To browse Aalto University’s course selection, there is fairly new and concise site for that. One interesting novelty is recommendations, presented as a Related courses section at the bottom of the course page.
They allow harvesting, so I became curious on how would a course network look like. Are some courses more recommended than others? Which are they?
While working on this, I learned new things about Python both as a harvesting platform, and as a tool for constructing a directed graph in the form of a GEFX file. A nice example by Christopher Kullenberg helped here a great deal.
The color of the node reveals the School. The RGB values are taken from the Aalto University Visual Identity instructions.
Click a node, and an information panel opens up to the left.
Most of the nodes come with core metadata like title, number of credits, and description. If these are missing, it most certainly means that the harvester didn’t find anything because my Python code was too optimistic. Although the course pages are built with similar HTML elements and attributes, there do are exceptions. For example, some 50 course titles are not within an H3 element I realized. Because the harvest took more than three hours (!), I didn’t want to bother the site with a re-run. Those few nodes with a high amount of In-Degree links but without any course metadata, I edited manually in Gephi’s Data Laboratory before exporting the data.
I guess I could have done the GEXF modifications I needed within Gephi too but decided to brush up my dormant XSLT, once an everyday language at work due to frequent needs of XML transformations but today an exception.
So, which courses are recommended the most?
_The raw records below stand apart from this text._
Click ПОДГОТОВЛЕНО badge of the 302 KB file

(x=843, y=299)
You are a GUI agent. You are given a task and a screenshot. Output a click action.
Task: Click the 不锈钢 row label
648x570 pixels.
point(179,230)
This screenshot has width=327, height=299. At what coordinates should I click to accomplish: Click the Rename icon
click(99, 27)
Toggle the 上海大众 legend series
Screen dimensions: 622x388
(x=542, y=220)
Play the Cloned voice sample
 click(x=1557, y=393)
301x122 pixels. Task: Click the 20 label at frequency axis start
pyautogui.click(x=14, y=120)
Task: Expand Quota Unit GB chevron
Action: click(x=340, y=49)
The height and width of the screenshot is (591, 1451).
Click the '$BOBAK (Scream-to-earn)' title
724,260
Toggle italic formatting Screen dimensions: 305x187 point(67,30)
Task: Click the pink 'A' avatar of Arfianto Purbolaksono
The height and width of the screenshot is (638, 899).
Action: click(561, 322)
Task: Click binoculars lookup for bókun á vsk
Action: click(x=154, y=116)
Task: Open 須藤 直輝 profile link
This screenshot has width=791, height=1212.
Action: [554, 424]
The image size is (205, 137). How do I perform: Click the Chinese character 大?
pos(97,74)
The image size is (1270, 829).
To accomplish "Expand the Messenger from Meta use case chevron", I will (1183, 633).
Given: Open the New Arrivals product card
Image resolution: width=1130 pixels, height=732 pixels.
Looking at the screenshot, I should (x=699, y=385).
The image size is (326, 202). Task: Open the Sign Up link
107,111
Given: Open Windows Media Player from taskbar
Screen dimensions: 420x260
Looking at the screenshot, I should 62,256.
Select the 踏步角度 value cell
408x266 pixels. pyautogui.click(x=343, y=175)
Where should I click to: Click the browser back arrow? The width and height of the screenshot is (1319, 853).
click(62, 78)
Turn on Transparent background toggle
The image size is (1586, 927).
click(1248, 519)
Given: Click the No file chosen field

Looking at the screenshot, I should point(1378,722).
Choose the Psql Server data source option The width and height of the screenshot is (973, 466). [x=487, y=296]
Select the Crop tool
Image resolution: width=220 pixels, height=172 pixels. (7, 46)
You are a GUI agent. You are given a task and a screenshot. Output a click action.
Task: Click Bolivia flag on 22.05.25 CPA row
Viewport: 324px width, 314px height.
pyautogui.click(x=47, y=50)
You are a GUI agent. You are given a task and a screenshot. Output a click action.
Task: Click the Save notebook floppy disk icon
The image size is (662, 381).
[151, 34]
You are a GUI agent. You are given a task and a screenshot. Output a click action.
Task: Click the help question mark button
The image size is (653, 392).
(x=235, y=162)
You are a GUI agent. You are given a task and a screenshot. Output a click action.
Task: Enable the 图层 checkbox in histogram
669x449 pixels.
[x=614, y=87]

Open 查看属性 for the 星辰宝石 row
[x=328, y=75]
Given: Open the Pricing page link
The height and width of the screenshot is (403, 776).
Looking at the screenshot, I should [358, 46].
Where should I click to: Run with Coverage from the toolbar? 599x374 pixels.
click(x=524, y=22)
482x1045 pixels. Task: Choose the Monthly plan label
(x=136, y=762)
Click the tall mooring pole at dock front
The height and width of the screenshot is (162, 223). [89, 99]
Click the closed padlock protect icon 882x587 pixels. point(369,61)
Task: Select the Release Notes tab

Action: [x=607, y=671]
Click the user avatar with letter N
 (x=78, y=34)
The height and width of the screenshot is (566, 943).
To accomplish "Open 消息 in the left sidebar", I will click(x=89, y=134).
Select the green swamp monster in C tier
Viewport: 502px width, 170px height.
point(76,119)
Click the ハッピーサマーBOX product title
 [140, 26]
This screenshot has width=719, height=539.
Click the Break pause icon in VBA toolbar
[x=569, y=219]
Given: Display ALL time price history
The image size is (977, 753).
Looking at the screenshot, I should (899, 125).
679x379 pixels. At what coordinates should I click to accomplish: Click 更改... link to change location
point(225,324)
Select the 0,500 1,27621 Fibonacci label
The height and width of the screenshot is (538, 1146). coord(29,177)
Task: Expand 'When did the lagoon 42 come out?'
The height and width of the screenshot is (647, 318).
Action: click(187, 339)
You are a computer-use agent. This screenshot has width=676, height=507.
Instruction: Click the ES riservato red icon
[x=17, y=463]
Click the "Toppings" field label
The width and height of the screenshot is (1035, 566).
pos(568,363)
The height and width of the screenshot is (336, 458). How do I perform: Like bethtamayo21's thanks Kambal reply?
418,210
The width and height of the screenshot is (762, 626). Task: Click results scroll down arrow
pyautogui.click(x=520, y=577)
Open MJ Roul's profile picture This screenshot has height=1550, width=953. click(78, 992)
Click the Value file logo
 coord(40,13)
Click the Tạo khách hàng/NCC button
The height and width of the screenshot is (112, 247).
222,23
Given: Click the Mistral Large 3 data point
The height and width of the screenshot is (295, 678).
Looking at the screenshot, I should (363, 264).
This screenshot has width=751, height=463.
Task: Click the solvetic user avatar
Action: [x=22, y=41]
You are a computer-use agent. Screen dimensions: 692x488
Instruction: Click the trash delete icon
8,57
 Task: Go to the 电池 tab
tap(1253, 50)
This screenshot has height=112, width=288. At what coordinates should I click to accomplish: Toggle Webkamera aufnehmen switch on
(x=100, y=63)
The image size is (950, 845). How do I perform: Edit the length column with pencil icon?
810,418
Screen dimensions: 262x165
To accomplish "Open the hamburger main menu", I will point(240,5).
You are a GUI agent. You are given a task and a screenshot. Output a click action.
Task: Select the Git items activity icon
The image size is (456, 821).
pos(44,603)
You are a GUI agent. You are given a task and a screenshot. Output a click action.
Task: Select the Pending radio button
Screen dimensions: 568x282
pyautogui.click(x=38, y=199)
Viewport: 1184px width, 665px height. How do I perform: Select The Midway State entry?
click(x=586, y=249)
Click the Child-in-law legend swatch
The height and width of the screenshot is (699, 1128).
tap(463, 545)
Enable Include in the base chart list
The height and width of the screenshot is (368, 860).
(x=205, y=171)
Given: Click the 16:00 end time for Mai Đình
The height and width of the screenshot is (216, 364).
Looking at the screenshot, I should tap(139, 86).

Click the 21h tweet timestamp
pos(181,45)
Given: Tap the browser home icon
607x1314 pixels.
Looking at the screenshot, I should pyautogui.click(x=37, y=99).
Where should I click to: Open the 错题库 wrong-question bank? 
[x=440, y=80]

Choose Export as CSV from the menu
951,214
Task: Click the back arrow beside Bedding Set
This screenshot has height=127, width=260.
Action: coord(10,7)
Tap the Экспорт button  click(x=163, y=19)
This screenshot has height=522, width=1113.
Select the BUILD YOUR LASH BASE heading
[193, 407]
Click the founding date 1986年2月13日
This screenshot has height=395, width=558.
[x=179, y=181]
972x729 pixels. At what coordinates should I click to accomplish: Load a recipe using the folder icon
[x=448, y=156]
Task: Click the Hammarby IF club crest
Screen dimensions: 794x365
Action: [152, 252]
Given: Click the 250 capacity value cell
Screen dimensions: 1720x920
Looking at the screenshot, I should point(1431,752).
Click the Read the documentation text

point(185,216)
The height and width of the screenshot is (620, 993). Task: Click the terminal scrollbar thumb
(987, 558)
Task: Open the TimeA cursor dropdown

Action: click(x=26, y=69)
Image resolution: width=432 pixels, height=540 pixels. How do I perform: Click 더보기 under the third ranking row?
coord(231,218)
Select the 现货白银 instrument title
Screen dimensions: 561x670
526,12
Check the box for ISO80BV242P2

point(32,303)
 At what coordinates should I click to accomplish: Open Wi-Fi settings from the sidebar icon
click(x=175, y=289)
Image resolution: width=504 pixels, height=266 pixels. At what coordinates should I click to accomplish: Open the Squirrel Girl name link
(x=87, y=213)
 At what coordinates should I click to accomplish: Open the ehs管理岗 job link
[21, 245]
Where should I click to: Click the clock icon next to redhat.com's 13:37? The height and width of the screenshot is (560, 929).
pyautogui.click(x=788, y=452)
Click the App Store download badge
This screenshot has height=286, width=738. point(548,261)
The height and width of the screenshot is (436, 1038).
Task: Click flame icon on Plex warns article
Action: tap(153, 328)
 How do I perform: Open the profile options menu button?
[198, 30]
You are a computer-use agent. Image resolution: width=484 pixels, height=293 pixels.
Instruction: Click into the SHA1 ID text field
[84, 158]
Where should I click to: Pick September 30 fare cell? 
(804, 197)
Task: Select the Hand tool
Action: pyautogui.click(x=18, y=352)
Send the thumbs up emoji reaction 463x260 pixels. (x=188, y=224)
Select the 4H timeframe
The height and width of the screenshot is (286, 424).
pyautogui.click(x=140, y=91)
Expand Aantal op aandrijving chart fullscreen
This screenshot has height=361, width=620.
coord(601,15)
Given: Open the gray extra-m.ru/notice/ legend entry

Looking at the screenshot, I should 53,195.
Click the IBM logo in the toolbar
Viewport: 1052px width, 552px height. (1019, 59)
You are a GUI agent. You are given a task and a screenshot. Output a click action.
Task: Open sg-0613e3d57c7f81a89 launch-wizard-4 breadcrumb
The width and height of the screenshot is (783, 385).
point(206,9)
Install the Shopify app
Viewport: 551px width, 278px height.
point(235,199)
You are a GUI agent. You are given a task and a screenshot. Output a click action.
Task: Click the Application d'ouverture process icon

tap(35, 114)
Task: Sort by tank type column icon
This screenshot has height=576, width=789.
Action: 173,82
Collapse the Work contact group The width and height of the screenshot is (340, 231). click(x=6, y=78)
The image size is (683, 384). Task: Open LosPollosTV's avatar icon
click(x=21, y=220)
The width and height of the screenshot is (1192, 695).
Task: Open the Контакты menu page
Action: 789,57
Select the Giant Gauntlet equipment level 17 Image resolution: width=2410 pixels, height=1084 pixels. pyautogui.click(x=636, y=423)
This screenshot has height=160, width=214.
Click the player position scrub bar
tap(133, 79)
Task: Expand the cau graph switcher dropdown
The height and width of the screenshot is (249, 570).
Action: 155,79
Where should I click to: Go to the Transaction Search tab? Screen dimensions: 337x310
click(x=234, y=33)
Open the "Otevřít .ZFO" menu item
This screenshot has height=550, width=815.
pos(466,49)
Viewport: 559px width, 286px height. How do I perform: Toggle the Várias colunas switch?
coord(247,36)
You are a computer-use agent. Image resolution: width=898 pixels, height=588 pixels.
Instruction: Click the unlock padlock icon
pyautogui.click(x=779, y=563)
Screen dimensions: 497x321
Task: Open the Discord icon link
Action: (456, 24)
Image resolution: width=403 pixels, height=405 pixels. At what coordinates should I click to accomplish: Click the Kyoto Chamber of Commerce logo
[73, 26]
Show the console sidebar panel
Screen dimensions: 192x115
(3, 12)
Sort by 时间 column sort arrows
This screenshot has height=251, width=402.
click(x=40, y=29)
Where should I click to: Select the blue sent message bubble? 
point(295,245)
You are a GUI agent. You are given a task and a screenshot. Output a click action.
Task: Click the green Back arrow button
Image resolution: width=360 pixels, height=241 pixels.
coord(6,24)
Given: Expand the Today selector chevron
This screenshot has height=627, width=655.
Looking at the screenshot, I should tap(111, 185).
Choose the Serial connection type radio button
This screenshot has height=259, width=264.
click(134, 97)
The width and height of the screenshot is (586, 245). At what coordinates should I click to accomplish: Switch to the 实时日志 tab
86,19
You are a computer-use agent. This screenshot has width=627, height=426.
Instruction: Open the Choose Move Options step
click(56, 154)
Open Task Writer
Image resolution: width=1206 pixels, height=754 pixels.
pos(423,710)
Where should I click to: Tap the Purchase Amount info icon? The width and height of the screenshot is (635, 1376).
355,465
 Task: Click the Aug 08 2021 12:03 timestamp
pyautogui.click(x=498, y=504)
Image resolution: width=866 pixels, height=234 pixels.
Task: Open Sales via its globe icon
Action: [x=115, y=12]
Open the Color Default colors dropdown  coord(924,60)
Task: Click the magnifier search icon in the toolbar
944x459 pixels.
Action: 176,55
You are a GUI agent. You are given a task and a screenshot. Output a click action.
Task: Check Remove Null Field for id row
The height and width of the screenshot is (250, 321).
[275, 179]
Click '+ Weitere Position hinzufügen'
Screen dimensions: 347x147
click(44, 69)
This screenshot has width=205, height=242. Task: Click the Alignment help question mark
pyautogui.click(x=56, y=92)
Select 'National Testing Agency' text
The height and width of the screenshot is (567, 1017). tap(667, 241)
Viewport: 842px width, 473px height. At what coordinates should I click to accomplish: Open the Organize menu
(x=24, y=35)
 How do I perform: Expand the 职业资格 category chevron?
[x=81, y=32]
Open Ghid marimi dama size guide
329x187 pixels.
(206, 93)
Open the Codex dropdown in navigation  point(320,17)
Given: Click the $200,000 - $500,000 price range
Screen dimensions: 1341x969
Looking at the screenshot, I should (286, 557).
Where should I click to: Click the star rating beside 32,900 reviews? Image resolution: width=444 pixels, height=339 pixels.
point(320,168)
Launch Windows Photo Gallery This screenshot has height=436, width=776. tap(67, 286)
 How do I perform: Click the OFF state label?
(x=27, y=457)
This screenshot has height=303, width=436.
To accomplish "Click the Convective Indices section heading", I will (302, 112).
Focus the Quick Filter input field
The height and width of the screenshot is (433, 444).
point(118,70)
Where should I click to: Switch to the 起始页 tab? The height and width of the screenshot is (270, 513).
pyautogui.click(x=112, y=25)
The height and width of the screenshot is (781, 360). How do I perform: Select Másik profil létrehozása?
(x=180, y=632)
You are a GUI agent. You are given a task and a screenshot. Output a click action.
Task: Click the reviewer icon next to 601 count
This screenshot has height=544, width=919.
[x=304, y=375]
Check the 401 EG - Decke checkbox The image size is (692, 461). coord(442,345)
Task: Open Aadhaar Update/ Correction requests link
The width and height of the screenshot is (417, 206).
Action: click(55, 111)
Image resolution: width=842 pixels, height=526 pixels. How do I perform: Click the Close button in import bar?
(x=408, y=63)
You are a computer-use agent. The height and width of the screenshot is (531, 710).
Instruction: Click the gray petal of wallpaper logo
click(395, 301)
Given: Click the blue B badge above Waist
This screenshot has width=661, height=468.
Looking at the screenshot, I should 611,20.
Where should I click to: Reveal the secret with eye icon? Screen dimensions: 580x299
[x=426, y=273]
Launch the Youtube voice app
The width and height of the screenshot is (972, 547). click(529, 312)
Number one is MUO-C3007, Design traditions, a bachelor-level course on the legacy of design, provided by the School of ARTS. The course is recommended by all other Schools of Aalto except SCI, School of Science. By hovering the cursor on top of the inbound links you can see how far, network-wise, some recommendations come from. I guess the design of physical artifacts follows similar historical traditions no matter what the realm of the final product is.
The second most frequently recommended one, not far behind MUO-C3007, is A23E53015 offered by the Open University, a masters-level evening course How to manage and assess the power of the brand (my translation).
Which courses are the most active in making recommendations of others, you might ask. Well, differences in rankings this way are hard to discern. Most courses recommend many others.
Jupyter notebooks, and XSLT code are available at GitHub.